Aku tersenyum seperti orang idiot setelah ia seratus persen masuk ke dalam rumahnya. Entahlah, aku hanya merasa sangat bahagia. Sampai dalam bayanganku, aku sedang menari-nari di taman bunga yang luas, lalu bunga sakura tiba-tiba saja berjatuhan dari langit. Bisa gila aku kalo lama-lama di sini.
Beberapa menit kemudian, ia kembali membawa serta merta semangkuk buah-buahan yang sudah dikupas, makanan ringan dan juga jus yang segar. Dia bahkan membantu ibunya. Baik sekali anak itu. Tidak, aku harus stay cool. Nampan itu terlihat sangat berat dibawanya.

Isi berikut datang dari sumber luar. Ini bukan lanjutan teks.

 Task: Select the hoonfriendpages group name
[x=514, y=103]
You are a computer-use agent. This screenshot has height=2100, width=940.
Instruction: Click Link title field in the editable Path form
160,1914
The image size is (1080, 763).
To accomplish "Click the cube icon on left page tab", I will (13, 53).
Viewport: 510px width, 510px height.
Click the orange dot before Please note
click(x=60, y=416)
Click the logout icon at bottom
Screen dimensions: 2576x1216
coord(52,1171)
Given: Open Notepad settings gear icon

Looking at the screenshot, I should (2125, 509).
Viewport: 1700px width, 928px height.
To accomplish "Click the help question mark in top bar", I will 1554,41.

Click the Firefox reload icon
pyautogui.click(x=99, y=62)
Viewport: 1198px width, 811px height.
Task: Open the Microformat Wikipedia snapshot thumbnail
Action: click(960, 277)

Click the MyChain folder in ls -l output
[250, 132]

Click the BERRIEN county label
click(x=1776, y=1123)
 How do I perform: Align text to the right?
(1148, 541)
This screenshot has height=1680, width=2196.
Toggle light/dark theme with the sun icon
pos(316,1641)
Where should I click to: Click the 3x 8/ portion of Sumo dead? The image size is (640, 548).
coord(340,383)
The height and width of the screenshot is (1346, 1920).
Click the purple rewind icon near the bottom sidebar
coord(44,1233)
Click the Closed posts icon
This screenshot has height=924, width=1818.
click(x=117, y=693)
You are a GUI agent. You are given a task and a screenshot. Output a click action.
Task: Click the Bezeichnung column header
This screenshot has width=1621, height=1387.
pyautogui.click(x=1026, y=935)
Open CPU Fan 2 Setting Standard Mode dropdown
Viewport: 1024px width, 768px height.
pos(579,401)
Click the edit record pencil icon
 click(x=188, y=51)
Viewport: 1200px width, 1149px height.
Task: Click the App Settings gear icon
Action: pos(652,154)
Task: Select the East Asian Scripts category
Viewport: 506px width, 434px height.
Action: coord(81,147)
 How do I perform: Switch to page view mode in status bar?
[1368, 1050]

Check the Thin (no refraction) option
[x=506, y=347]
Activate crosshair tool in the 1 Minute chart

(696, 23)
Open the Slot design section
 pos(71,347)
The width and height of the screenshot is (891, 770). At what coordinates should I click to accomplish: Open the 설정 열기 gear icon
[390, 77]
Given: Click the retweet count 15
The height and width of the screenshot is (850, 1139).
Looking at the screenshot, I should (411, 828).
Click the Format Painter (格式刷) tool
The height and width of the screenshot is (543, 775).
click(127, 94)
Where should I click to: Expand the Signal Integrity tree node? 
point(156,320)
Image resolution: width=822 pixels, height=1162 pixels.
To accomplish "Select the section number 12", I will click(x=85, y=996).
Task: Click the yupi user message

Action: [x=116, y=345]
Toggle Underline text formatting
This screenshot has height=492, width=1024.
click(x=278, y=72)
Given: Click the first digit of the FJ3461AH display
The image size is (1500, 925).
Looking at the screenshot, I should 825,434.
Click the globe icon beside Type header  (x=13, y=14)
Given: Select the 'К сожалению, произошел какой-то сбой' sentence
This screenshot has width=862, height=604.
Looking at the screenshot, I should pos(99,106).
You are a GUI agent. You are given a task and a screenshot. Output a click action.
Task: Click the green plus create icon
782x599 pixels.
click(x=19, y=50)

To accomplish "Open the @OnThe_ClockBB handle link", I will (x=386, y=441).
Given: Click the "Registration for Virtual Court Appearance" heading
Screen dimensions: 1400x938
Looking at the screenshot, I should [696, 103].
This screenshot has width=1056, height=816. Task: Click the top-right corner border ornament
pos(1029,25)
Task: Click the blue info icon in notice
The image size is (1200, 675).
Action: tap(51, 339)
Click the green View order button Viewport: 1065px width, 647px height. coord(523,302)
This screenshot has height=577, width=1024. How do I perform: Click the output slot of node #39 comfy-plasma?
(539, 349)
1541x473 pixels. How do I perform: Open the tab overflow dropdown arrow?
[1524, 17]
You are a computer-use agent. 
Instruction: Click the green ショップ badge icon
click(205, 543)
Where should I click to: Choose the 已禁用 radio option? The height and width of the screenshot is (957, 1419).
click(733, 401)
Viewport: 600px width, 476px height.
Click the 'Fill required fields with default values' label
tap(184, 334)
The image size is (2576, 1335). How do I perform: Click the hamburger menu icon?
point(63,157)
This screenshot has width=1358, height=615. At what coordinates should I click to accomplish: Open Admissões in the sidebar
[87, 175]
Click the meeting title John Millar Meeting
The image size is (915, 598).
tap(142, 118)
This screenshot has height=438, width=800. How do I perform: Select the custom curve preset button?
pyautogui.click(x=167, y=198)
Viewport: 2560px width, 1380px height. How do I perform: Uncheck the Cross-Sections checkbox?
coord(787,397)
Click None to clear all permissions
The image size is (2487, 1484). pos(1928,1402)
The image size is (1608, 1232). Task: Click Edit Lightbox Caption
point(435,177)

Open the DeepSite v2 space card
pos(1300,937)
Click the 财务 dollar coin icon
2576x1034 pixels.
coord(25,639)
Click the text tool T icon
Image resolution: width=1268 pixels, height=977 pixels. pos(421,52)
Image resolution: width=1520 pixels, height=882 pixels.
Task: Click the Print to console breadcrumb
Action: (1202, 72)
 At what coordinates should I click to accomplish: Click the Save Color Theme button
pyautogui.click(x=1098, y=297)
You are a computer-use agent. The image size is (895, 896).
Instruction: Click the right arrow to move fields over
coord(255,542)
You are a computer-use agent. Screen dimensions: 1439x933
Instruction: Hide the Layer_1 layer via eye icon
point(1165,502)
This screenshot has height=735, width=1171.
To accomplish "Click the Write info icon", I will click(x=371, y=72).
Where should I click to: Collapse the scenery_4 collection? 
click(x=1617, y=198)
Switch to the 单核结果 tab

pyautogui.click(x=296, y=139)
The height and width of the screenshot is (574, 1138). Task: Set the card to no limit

Aku bangun dan hendak membantu, tapi seorang wanita yang cocok sekali menjadi ibunya keluar, aku membalik badanku dan duduk kembali, hanya menunggunya di gazebo akan menghentikanku dari membuat kekacauan, bisa-bisa aku malah membuat wanita itu tidak suka dan tidak nyaman denganku, jika sudah begitu semuanya akan menjadi kacau.
Aku duduk dengan manis dan sesekali mengintip wanita itu. Dia sangat cantik, cocok sekali menjadi ibu dari lelaki ini. Walau sayang sekali sikap hangat dan ceria dari wanita yang sejak tadi tersenyum itu tidak diturunkan pada lelaki ini, jika saja ia menurunkannya, lelaki ini akan menjadi lelaki paling sempurna di dunia, mengalahkan boy band korea dan vampire paling romantis di dunia.
“Kamu, Elena, ya?” Wanita itu bertanya, suaranya bahkan terdengar seperti angin semilir di padang yang panas dan tandus.
Aku mengangguk, walau kuyakin aku tidak bisa menyembunyikan wajahku yang merona, sebab dari ujung sana, Baskara menertawaiku, cekikikan sendiri.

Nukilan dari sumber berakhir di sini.